In his book, Leopold communicates the ultimate mysteriousness of the natural world where he states “its time and space are not ours; its inhabitants experience their world in ways quite different than we do ours” (Hinchman, P.L. 1995). Through the overall picture of the book, he draws a need of ethical obligation towards land and its extensions in the ecosystem where man is just a “biotic citizen”. With his very tone he conveyed his trust in their ability to do so, and to act on what they read, learned,
and enjoyed. This was for Leopold the solid foundation upon which conservation had to be built.
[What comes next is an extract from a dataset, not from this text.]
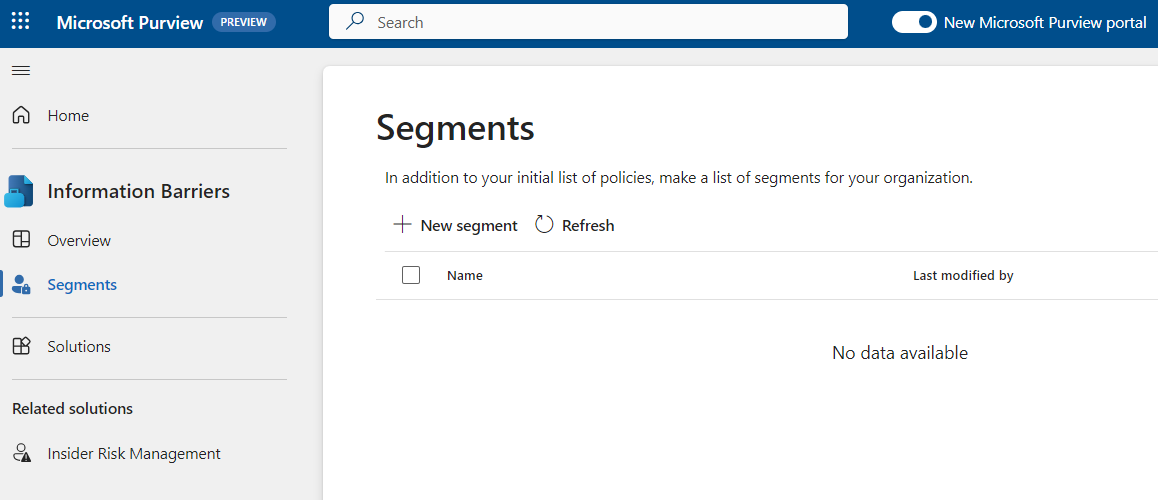Viewport: 1158px width, 500px height.
Task: Check the select-all segments checkbox
Action: 411,275
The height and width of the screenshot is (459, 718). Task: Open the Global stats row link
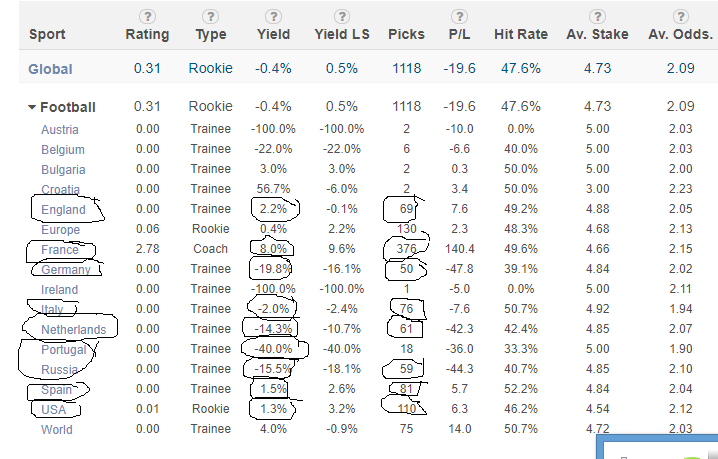point(51,69)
In this unassuming and idiosyncratic book of essays, Leopold showed that we may move mountains by allowing the mountains -and the skies, the oceans, the freshwaters, the marshes, the forests, the prairies, the deserts, and all the lives, human and otherwise, they contain- to move us (Meine, D.C. 1998).
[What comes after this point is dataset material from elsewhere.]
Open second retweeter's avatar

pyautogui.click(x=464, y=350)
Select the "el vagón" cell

the effect of Aldo Leopold’s philosophy
Leopold’s book A Sand County Almanac is considered as one of the most significant source for every conservationist. The Land ethic proposed not only the value of land to enhance human awareness and appreciation but to improve the changes of achieving “harmony with land”- Leopold’s definition of conservation (Meine, D.C. 1998). Similarly, Leopold’s Land ethic is akin to a new consciousness, where it acknowledges the inevitability of economic growth, but the need of sustainable growth without any abrupt interventions.
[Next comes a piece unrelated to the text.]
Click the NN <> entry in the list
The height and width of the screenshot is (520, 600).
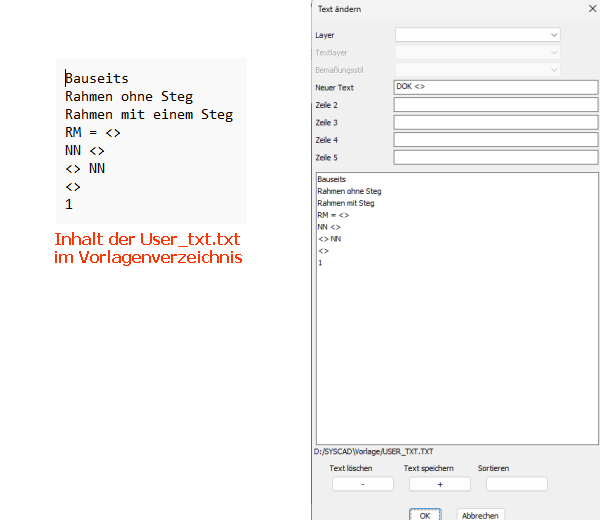click(329, 227)
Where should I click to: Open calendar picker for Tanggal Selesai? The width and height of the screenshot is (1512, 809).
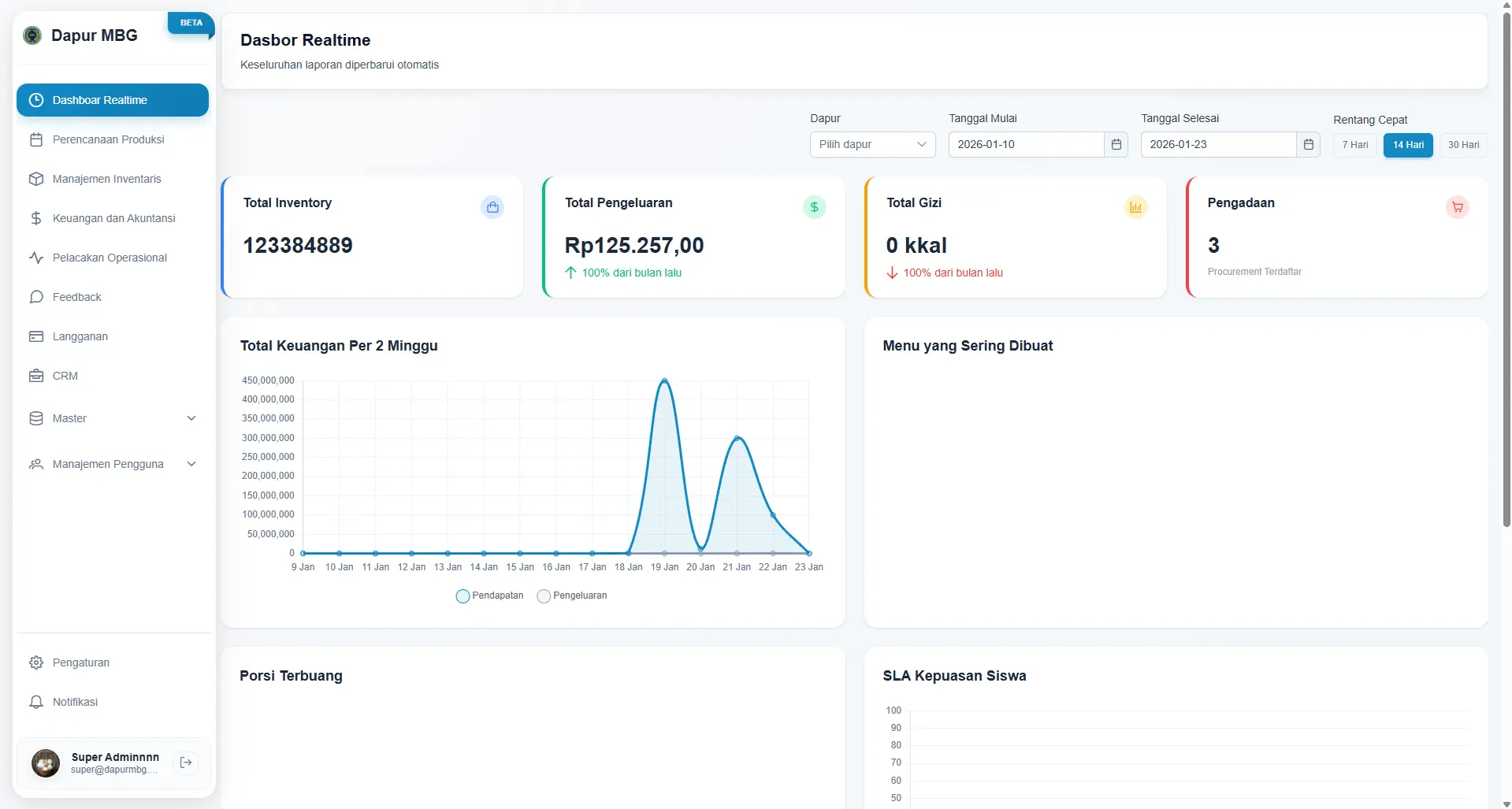tap(1308, 144)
Teresa L. S (1993) explains the use of the book in biology, history, philosophy, political science and sociology classes at different education levels. The seminal book is considered to be a wonderful tool for any courses concerning environment, social problems, movements.
Leopold's land ethic called for changes in society's attitudes towards the land at a fundamental level, with important consequences for an ecological economics.
Since Leopold articulated several novel concepts—land health, land ethics, land esthetics, and ecological economics, Lin, F.Q. (2014) points out Leopold’s ecological economics, in its ideal form, would not be a strict replacement of orthodox economics but would have occupied a different place in society's transformed consciousness. He argues that the concept of an “ecological economics” possesses immense potential
in realigning human society with the ecological functioning of the biophysical environment. However, given its radically different premises (such as Leopold's land-as-community)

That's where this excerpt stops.